My Resume

  • My Resume (MS Word) My Resume (PDF)


Affiliations

  • Microsoft Most Valuable Professional
  • INETA Community Champion
  • Leader, NJDOTNET: Central New Jersey .NET User Group

Tuesday, December 4, 2007

Review: Red Gate SQL Toolbelt (SQL Prompt, SQL Data Compare, and SQL Compare)

I'm gonna start out this review with: "Wow, that's a LOT of stuff!" Red Gate's SQL Toolbelt package has a whole slew of tools that'll keep you happy for some time. If it has anything to do with working with databases, you can be sure that Red Gate has something that'll help you do it... if it doesn't just do it for you.

I'm gonna follow that intro off with an admission of guilt: I haven't fully explored everything in the Toolbelt.  Seriously, there is a LOT of stuff in there, and I just don't have that kind of time.  For that reason, this review will focus primary on SQL Prompt, which is the one thing I use on a daily (hourly!) basis, and has saved me untold amounts of time since I first installed it.  Another tool that I use on a daily basis - so much so that it's actually become a part of my standard release process - is SQL Data Compare, which has been a wonderful help in keeping all of my databases synchronized.  Along with its companion, SQL Compare, I can be sure that all my databases are exactly the same at any given time, from schema to data, all with a real nice user experience.

SQL Prompt

A few weeks ago, I tried reviewing SQL Prompt and I never finished.  The reason I didn't finish was not because I lost interest or became bored, but simply because there was so much I wanted to write about.  It's not really an understatement to say that this tool has changed the way I do database development.  In this post, I'm going to give more of a high-level review/overview of all my favorite features without all the screenshots and captions, and (hopefully) follow this post up with a more in-depth post drilling down into the specifics at some point in the near future.

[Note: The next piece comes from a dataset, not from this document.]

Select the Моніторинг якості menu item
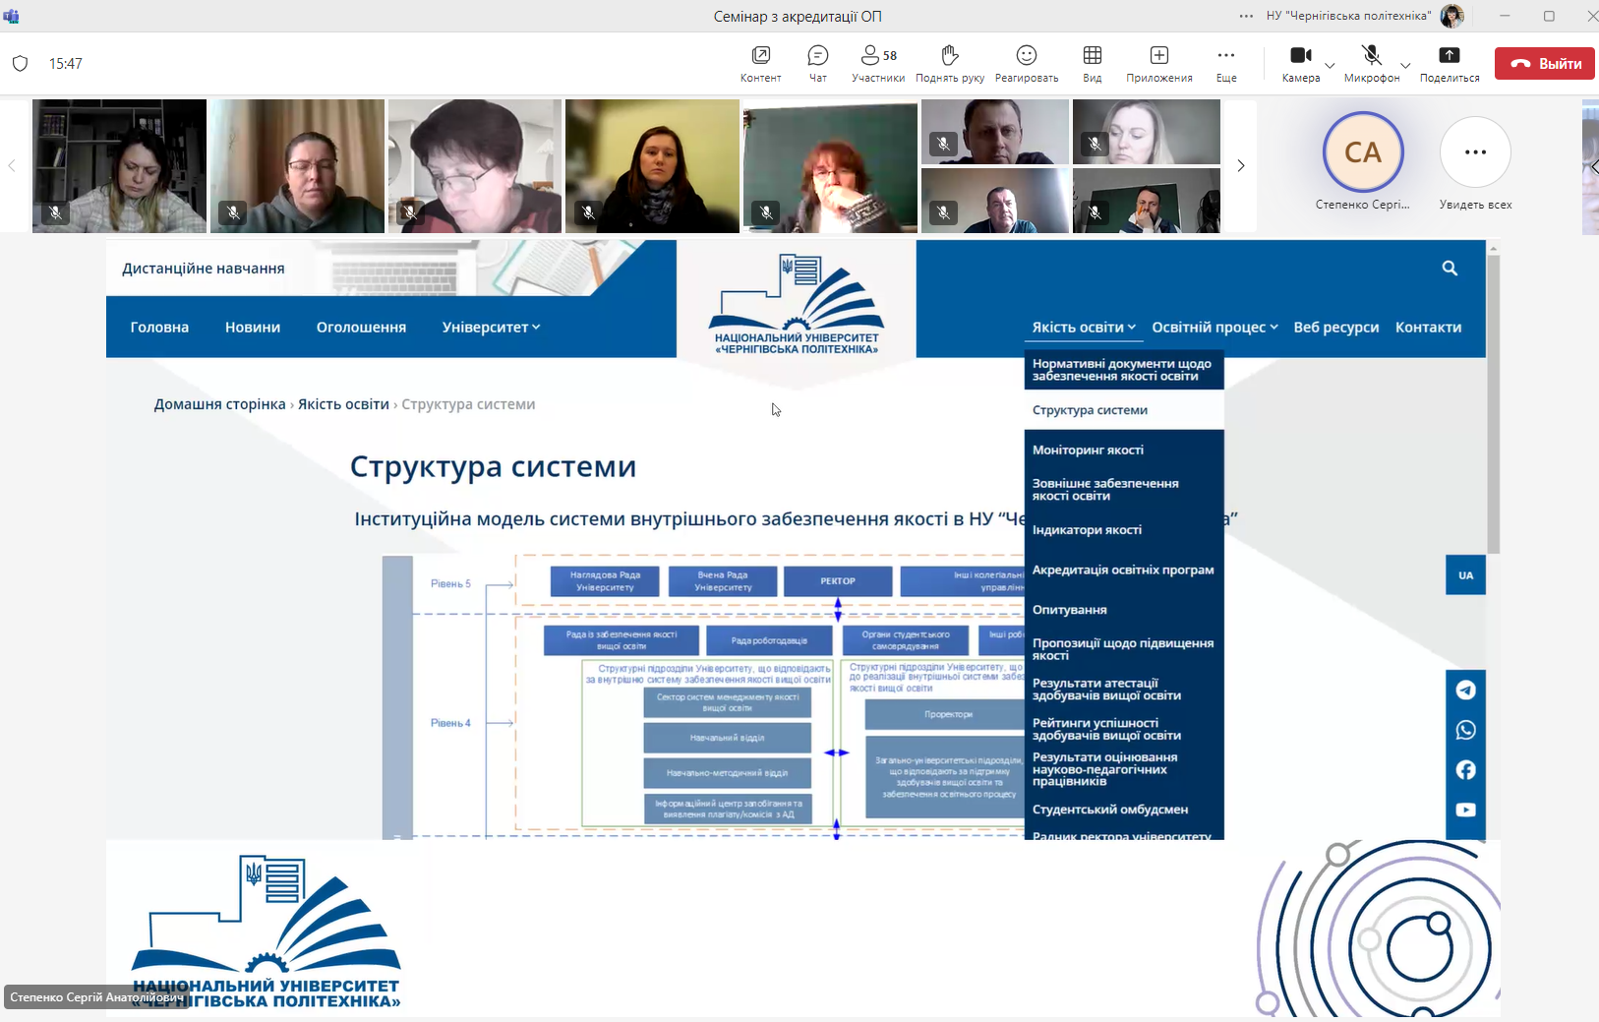1599x1022 pixels. pos(1088,450)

So, in case you hadn't noticed, I think SQL Prompt is awesome.  For years I've been doing SQL development as part of my larger coding projects and every time I'd write a piece of SQL I'd think to myself, "ugh - this is so inefficient".  The structure of SQL statements are such that it seems like you keep writing the same things over and over again, substituting a few words here and there.  Just simple tab-completion of the typical commands (SELECT, UPDATE, DELETE, FROM, WHERE) would've been a godsend, but when I finally found SQL Prompt, I got a lot more than just that.  The first thing you'll notice when you first kick up Management Studio after installing is a little, unobtrusive dialog box pops up at the bottom right hand corner of your screen, letting you know that it's parsing through your databases, determining their schema so that it can provide you with the coolest feature: IntelliSense (though they don't call it that... 'cause that would be infringement... right?).  What's more, we're not just talking about a single drop-down with available choices, but a full-blown contextual dialog that intuitively shows you what you're most likely looking for... and then some.  In the initial view, tables, views, stored procs., etc. are all listed in the same list, each with a little icon indicating what type they are.  Then, if you know you're looking for a specific type of object, you can use the intuitive Ctrl-left & right keystrokes to change which tab you're on, allowing you to filter out all of the objects except for a particular type.  I know I keep using the word "intuitive", but that's because that's the word that kept coming to my mind the first few times I used it; there's simply no better word to describe it (plus I lost my thesaurus :)!  Oh, and if all of that intuitiveness isn't enough for ya, guess what happens when you highlight, say, a table or a view while in this dialog?  It shows you that object's schema!  Yeah... that's right.  This is especially helpful when you're not exactly sure what table/column, etc. you're looking for; instead of doing a bunch of typing and deleting, you can just look at the preview pane and see if the column, key, whatever that you're looking for is there.  If not, you just keep on scrolling to the next object.  It's almost like database object window shopping!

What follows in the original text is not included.